[Data records]

-- Opening Marker --

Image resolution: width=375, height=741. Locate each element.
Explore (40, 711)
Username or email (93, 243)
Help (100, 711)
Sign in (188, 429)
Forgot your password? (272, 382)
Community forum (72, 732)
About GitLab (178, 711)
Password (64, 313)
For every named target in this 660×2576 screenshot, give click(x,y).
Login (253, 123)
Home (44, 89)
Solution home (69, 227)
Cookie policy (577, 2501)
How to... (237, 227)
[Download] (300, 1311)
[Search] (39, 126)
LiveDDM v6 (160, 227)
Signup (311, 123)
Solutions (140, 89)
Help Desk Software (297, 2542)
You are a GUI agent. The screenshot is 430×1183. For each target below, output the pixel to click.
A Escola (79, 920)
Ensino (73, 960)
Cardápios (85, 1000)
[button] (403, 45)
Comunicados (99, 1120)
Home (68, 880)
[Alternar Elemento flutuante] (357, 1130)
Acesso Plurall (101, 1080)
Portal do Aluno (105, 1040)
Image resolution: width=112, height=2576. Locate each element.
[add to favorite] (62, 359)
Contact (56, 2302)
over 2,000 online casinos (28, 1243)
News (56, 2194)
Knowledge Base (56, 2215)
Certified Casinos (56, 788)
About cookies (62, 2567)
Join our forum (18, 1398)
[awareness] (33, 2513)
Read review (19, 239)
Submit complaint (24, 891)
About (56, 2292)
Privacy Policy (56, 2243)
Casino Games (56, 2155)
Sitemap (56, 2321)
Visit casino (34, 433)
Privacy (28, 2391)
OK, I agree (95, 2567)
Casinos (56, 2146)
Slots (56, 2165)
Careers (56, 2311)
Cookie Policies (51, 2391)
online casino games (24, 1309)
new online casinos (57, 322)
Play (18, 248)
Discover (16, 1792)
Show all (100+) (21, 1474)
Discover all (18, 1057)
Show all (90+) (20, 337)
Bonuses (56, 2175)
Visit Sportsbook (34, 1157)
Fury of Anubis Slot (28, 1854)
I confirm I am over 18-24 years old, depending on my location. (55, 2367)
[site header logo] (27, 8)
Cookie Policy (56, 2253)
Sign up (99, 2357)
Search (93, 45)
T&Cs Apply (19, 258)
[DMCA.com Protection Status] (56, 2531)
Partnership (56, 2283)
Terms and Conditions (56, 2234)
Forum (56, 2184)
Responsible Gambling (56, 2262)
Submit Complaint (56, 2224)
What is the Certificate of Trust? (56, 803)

-- Closing Marker --

- **Exercise description**
Can you quote exactly the lines from the one containing "Portal do Aluno (105, 1040)" through the last line of the records above, and nothing else?

- **Output for this exercise**
Portal do Aluno (105, 1040)
Image resolution: width=112, height=2576. Locate each element.
[add to favorite] (62, 359)
Contact (56, 2302)
over 2,000 online casinos (28, 1243)
News (56, 2194)
Knowledge Base (56, 2215)
Certified Casinos (56, 788)
About cookies (62, 2567)
Join our forum (18, 1398)
[awareness] (33, 2513)
Read review (19, 239)
Submit complaint (24, 891)
About (56, 2292)
Privacy Policy (56, 2243)
Casino Games (56, 2155)
Sitemap (56, 2321)
Visit casino (34, 433)
Privacy (28, 2391)
OK, I agree (95, 2567)
Casinos (56, 2146)
Slots (56, 2165)
Careers (56, 2311)
Cookie Policies (51, 2391)
online casino games (24, 1309)
new online casinos (57, 322)
Play (18, 248)
Discover (16, 1792)
Show all (100+) (21, 1474)
Discover all (18, 1057)
Show all (90+) (20, 337)
Bonuses (56, 2175)
Visit Sportsbook (34, 1157)
Fury of Anubis Slot (28, 1854)
I confirm I am over 18-24 years old, depending on my location. (55, 2367)
[site header logo] (27, 8)
Cookie Policy (56, 2253)
Sign up (99, 2357)
Search (93, 45)
T&Cs Apply (19, 258)
[DMCA.com Protection Status] (56, 2531)
Partnership (56, 2283)
Terms and Conditions (56, 2234)
Forum (56, 2184)
Responsible Gambling (56, 2262)
Submit Complaint (56, 2224)
What is the Certificate of Trust? (56, 803)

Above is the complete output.